On Fri, 11 Jul 2003, Laird NELSON <[EMAIL PROTECTED]> wrote:

> I thought taskdef used a new AntClassLoader, as in Definer.java line
> 275? (Ant 1.5.3) I guess that must consult the system classloader
> first...?

Yes - unless you tell it not to, but that won't help.

You don't hand it any additional classpath entries in the snippet
you've posted, so the only classes available to this AntClassLoader
instance are those on the system classloader.

> Well, the dirty little secret here is that the project that is
> running this test case is actually using Maven,

Ts, ts, ts ;-)

> and I don't think Maven forks JUnit tests...I'll have to investigate
> this.

I'd be surprised if there wasn't a property like junit.fork or so that
you could set.  There are many circumstances under which forking junit
is the only option.  If you want to use a different DOM implementation
than the one used by the XML parser Ant is using for example.  It's so
common, Maven will support it.

> I was playing around with Project.setCoreLoader(); perhaps I could
> set a classloader that *doesn't* delegate to its parent?  Not sure.
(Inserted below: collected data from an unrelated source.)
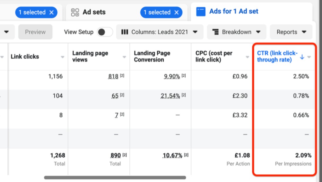Select the Ads for 1 Ad set tab
Viewport: 322px width, 182px height.
point(234,11)
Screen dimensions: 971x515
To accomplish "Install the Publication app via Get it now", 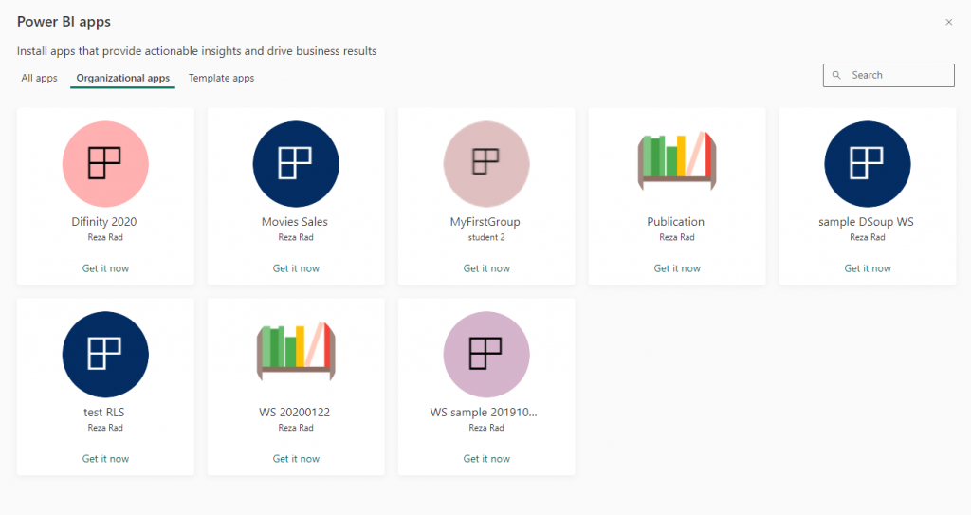I will tap(677, 268).
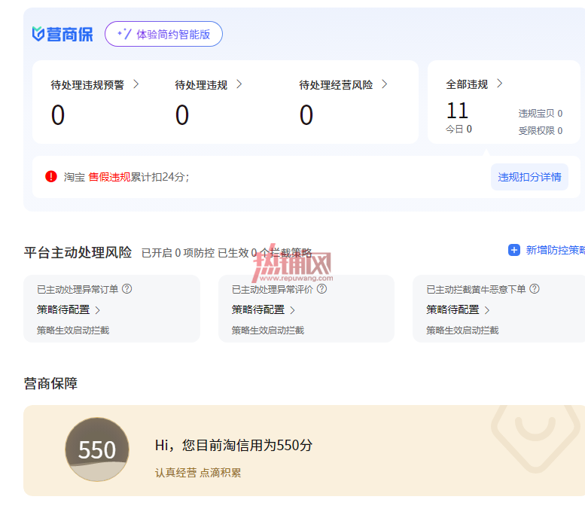Click the blue plus icon for 新增防控策略
The image size is (585, 527).
[514, 250]
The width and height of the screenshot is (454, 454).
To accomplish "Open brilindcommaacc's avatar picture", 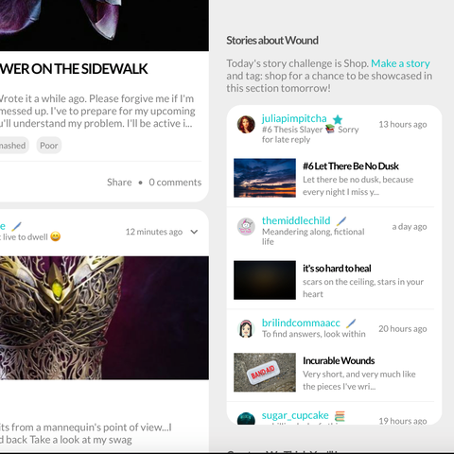I will coord(246,328).
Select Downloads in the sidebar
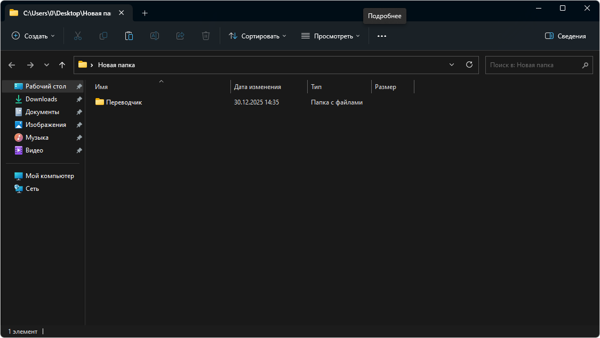Viewport: 600px width, 338px height. point(41,99)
You could give it a try.  AntClassloader has a setParentFirst method
that you can invoke with false to suppress delegation.  This in turn
gets exposed by <taskdef>'s reverseloader attribute.

Come to think of it, you can probably simply go ahead and add your
testcase's classloader as a reference to Project like

project.addReference("myid", getClass().getClassloader())

and use loaderref="myid" in your <taskdef>.